*** DATA EXCERPTS Section Begins ***
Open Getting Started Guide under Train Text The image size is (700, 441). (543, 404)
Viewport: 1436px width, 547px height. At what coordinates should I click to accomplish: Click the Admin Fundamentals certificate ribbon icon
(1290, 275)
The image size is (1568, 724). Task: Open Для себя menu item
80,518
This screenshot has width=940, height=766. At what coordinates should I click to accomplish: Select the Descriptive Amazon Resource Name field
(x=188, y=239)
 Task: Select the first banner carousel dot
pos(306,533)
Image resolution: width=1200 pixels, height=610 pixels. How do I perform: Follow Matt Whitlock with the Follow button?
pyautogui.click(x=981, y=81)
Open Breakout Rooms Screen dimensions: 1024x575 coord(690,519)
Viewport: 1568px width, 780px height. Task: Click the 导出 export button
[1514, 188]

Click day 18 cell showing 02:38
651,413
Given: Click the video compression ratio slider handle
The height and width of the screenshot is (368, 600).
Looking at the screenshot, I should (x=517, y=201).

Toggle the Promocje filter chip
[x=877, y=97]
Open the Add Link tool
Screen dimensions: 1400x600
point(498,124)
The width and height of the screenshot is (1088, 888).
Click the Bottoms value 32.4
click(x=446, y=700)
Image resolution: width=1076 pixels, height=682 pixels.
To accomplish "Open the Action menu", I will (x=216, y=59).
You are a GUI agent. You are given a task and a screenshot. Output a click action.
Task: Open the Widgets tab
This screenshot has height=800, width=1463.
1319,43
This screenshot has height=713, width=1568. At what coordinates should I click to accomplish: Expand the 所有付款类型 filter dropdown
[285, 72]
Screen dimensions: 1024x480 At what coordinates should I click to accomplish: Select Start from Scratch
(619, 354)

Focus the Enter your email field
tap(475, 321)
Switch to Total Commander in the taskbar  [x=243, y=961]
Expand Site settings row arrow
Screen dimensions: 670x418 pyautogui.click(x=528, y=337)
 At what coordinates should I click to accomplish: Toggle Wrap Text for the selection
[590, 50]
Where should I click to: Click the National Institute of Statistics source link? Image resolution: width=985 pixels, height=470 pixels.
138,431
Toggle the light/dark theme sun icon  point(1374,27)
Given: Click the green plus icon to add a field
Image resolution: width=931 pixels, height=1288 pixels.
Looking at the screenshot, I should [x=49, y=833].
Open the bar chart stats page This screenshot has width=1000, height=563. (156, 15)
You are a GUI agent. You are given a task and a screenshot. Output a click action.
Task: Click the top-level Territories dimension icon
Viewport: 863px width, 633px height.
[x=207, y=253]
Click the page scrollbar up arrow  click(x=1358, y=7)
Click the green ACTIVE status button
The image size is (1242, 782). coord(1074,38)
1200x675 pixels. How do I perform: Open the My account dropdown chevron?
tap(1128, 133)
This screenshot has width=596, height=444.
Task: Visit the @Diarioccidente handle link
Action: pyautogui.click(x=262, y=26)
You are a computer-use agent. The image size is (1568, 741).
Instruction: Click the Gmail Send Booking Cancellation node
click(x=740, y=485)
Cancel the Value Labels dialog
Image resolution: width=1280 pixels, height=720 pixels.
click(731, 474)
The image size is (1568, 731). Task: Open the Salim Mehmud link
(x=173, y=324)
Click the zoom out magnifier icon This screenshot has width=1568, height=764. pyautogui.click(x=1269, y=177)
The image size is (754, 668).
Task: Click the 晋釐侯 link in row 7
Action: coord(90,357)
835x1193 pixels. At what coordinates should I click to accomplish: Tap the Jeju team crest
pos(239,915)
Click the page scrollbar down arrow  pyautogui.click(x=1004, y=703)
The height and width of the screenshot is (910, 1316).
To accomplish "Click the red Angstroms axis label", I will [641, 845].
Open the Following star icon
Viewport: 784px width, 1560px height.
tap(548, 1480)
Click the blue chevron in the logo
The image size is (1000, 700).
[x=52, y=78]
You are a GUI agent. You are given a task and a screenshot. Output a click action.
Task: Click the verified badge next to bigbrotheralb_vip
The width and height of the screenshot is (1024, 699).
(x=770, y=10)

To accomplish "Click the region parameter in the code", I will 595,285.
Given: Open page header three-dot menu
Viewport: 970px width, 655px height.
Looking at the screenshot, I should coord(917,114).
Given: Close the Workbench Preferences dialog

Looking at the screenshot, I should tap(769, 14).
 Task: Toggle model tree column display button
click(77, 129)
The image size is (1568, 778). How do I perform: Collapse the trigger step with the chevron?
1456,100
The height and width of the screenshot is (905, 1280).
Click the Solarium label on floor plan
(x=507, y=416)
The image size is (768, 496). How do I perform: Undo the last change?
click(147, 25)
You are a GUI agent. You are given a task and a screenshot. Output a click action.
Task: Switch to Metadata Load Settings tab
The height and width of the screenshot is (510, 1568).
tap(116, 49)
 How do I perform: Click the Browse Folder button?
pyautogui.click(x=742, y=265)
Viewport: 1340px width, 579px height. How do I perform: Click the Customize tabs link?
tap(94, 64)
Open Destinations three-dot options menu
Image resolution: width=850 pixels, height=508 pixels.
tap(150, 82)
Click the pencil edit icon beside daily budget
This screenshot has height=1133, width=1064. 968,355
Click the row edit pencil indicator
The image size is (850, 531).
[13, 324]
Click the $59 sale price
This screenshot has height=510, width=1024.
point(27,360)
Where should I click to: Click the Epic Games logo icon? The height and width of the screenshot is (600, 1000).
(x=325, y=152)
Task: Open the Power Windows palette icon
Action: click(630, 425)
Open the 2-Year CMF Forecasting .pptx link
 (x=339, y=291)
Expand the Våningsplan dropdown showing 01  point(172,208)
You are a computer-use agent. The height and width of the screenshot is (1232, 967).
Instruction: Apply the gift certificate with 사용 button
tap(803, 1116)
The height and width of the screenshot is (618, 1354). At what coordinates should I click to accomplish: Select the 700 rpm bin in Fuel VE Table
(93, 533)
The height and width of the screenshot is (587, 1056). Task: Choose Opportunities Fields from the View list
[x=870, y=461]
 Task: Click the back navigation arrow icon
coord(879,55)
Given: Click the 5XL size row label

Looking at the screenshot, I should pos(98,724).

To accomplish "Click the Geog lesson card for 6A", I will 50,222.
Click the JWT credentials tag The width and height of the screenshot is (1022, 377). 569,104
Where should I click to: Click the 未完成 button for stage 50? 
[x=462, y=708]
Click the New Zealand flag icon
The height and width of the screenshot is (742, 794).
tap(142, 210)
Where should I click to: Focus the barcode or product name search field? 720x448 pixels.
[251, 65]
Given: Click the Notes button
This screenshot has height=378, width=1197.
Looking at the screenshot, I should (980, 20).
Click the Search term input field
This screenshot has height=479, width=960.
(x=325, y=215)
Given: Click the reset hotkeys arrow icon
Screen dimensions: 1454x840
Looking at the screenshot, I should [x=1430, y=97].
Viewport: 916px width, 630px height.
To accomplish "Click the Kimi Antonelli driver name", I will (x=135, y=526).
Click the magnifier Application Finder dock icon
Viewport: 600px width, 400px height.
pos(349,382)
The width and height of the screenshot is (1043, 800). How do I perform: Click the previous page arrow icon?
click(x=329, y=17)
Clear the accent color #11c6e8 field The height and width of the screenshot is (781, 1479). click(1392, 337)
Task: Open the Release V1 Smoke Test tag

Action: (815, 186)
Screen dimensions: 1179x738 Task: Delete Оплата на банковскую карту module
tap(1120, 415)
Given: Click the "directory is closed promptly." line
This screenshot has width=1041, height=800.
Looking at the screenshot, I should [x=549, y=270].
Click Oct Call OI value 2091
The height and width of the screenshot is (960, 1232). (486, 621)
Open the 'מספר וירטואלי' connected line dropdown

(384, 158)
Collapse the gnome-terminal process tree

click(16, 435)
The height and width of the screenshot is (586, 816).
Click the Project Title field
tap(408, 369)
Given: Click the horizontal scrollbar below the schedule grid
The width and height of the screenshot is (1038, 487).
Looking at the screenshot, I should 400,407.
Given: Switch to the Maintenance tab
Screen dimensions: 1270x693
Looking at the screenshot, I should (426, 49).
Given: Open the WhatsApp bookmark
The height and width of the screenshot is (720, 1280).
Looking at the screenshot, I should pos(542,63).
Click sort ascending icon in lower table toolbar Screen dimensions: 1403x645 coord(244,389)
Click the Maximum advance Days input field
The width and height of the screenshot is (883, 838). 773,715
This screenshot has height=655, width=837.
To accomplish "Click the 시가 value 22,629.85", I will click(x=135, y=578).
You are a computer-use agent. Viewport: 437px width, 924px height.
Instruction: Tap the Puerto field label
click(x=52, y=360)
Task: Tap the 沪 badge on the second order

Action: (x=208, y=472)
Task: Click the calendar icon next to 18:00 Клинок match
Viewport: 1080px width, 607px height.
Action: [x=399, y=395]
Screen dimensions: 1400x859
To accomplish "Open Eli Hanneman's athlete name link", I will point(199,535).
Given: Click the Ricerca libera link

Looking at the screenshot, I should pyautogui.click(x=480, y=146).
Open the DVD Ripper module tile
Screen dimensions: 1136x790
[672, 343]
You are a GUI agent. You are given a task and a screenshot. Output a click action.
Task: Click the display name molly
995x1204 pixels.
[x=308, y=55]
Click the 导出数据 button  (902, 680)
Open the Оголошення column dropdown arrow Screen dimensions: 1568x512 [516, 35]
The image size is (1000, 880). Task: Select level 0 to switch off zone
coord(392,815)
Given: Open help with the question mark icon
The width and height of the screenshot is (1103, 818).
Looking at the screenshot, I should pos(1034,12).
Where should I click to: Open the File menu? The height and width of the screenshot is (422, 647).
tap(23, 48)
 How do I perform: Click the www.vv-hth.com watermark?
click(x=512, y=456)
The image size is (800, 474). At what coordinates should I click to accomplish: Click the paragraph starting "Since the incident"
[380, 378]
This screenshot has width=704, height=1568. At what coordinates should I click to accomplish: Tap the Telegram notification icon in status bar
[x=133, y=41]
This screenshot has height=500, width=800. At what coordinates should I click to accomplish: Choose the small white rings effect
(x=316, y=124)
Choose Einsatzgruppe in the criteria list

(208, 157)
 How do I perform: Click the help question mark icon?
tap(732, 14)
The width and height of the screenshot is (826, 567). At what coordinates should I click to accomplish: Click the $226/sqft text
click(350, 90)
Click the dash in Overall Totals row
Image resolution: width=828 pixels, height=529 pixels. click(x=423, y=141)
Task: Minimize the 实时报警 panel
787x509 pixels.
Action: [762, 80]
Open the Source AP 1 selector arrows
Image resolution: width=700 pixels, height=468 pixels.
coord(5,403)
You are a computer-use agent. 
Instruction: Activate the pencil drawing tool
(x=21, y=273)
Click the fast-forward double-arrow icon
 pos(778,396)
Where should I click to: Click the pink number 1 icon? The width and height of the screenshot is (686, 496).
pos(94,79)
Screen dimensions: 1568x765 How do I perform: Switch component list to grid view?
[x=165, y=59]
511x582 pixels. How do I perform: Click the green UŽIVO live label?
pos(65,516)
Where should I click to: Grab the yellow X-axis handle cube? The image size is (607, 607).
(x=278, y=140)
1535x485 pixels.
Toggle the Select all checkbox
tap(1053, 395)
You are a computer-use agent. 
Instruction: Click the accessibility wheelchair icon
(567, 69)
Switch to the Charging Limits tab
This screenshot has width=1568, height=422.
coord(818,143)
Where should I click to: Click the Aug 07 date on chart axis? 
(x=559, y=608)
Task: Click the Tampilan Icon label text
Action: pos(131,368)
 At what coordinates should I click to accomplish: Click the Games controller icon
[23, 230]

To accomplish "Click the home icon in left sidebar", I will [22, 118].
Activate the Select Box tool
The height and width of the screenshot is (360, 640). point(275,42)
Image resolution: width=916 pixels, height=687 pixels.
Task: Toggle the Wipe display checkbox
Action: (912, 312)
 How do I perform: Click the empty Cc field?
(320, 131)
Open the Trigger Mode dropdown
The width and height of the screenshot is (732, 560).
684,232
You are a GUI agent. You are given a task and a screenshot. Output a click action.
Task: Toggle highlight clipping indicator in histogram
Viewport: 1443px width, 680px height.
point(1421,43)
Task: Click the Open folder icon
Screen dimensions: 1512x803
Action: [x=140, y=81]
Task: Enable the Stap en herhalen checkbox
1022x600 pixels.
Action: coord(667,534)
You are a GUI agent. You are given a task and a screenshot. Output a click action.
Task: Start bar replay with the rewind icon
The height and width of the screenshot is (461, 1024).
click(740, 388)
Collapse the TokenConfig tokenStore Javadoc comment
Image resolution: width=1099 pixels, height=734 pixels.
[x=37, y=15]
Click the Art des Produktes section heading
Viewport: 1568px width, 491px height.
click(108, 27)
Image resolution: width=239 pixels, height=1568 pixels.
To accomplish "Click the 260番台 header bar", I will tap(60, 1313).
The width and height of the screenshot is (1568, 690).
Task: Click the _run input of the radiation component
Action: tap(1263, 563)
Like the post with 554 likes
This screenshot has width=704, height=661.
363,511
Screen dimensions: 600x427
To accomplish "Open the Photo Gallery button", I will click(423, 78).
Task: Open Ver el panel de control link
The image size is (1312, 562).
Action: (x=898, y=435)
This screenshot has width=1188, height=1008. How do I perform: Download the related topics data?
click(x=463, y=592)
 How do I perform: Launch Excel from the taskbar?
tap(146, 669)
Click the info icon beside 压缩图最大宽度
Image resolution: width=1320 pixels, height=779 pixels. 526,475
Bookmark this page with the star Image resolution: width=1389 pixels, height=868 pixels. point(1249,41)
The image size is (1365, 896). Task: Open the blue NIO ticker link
*** DATA EXCERPTS Section Ends ***
- [ABOUT THIS TASK]: All lines that hold the word "next" should be copied from the data.

- [RESULT]:
Task: Click the verified badge next to bigbrotheralb_vip
Task: Click the calendar icon next to 18:00 Клинок match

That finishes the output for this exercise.